On Thu, 2 Mar 1995 09:36:17 +0000 (WET), [EMAIL PROTECTED] said:
Brian said:
> > I am looking for a Decent Cheap speach Synth that will talk
> > words given an input from a Par. port. Anyone designing one?

Hmmm, an interesting thought.  It would probably not be too hard to
persuade a Spectrum + uSpeech to do this, although the uSpeech is obviously
going to be quite hard to obtain.  There was some discussion recently on
comp.lang.rexx which seemed to indicate that the SPO256 speech synthesis
chip is now no longer commonly available, which is a shame or you might
have been able to use that.

> Did the Blue Alpha's voice box not have such a facility, or was
> the quality too poor? Actually, I don't see why a software
> based solution shouldn't be fine - the SAM's sample output
> using the volume control of the sound chip isn't bad really.

Which is what I thought of next.  Obviously a Sam would be more expensive
than a Spectrum, but it should be able to output decent speech through the
Sam's sound chip in software.  It does after all play quite reasonable
samples in which the speech can be recognised.  I once saw some software
for the BBC Micro (called "*SAY") which produced quite decent speech, but I
don't know how it worked.  The main problem is to sort out the rules which
determine how a particular word is pronounced.  The uSpeech doesn't solve
this problem - you have to spell the word using allophones.

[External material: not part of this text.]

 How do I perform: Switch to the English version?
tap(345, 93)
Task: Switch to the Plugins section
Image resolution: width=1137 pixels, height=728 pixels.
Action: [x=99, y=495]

I once wrote a Spectrum program to simulate speech by recording the uSpeech
talking, playing it into the MIC socket of the speccy, storing it and
playing it back in pieces.  I had a limited amount of success...  (I
suppose I should try it out on the xz80 emulator and see whether it sounds
any better!).  Unfortunately, since my uSpeech no longer works, I would
have to use a real voice talking if I were to repeat this experiment...

I think producing a standalone box that does it would be rather difficult
though, if you wanted one that does not occupy the Sam.

> Which brings me to a question: do you think any SAM users would
> be interested in a cheap sampler? I don't know how well Blue
> Alpha's did, and I don't know whether to bother designing a
> proper PCB.

I've never seen a Blue Alpha, but at the moment I can sample things
on this Sun workstation so I wouldn't need one.